Connect with other parents whose children are starting secondary school on this forum.

Scholarships ?

8 replies

OHBollox · 17/01/2009 13:05

My DD is very bright but very immature (august baby and the eldest in our family) and young for her age.
I am terrified she'll get eaten alive at the local schools and need to find a gentle, caring school with great pastral care.
My worry is do those schools offer scholarships ?
She is very arty and we are starting music lessons asap with her, she's intelligent but am not sure she's exceptional.
Is there a way of getting her a scholarship or am I kidding myself here ?

OP posts:
LIZS · 17/01/2009 13:11

how old is she ? There are scholarships at lower profile independent schools, amount varies but 25% reduction seems typical, but she'd still need to meet the academic standard and have a strong portfolio for art and design to present or have at least 2 instruments, one to about Grade 4 by 11+ entry to qualify. Most schools would give their particular offers and criteria on their website.

OHBollox · 17/01/2009 13:21

She's only 8 at the moment, I'm just well aware these things need planning and preparation.
Would you go and look at all the suitible schools you think would tick the boxes and then ask about scholarships ?
Just new to all this and don't want my lack of knowledge to hinder her.

OP posts:
LIZS · 17/01/2009 13:42

You'd need to start looking end year 4/5, most schools have open days, as registration would be in Autumn term of Year 6 for 11+. Is she in a private school or state atm, as you'd need to take advice from someone used to the system and its requirements. Starting an instrument now may already be tight timing to reach grade 4 in time. For art it could take a couple of years to get enough suitable work together and even then it is subjective with fewer pure art scholarships offered anyway - being "arty" won't be enough in itself.
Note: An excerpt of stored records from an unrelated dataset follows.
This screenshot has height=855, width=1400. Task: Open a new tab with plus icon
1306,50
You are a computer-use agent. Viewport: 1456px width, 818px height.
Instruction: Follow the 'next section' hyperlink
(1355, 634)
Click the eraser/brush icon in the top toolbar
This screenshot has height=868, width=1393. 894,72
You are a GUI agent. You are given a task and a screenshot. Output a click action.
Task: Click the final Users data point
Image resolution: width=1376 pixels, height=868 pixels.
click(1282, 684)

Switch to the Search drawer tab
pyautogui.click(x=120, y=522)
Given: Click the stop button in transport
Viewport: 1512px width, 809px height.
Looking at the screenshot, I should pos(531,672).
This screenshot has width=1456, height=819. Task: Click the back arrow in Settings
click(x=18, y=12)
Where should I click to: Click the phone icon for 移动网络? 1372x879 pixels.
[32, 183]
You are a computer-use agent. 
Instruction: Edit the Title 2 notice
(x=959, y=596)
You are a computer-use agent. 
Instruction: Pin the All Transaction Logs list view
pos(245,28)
OHBollox · 17/01/2009 13:49

So if I went for a less glam, country school in say Wales would that be less competitive and get her in on academic ability I wonder.
I do believe she would be better going for the musical aspect than cramming her for the 11+ exam which I believe she'd pass but not be happy at (however it will do if push comes to shove).
She's at state school at the moment, I took her out of private (exactly the right school for her because we hit hard times a few years back). We can't go back to them but at least I know what i'm looking for.
The art stuff, she could knock up a portfolio of mind blowing stuff before bedtime I would say, if there was anywhere she could get in on that basis we'd be home and dry.

OP posts:
scienceteacher · 17/01/2009 13:52

Most girls' schools offer scholarships - academic, drama, music, art, and perhaps sport.

At the school I work at - a non-selective, gentle, caring girls' school with great pastoral care - we offer several scholarships. The drama/music/art ones are by audition/portfolio; the academic scholarships are based on the top performances in the academic assessment tat all prospective pupils sit.

The scholarships range from 10 - 25%, so not a huge chunk of fees. But there are also bursaries available that potentially take the remission up to 100%.

What you need to do is ask the school. They want you to do it. If you don't ask, you don't get.

LIZS · 17/01/2009 13:52

She'd still have to pass their 11+ exam though, the rest is on top not instead. You need to check out individual schools to get a feel for what would be expected.

scienceteacher · 17/01/2009 13:55

Have a look at this very helpful webpage:

www.mydaughter.org.uk/a/pdf/GSASC.pdf

It lists the scholarship and bursary criteria for GSA schools.

SueW · 17/01/2009 14:55

It can be worth targeting but e.g. DD was offered a place at selective girls' school but no scholarship. She got a major academic scholarship (24%) at a non-selective co-ed school. But the amount we have to pay in fees is about the same whether we'd sent her to the girls' school at full price or the co-ed discounted.

Overall the co-ed is better all round for us though - a couple of minutes' walk instead of an hour on the bus; optional supervised prep time until 5.30pm and results-wise the academic children do very well and talents for sport, art, drama, music, etc are also recognised and have lots of opportunity to be demonstrated.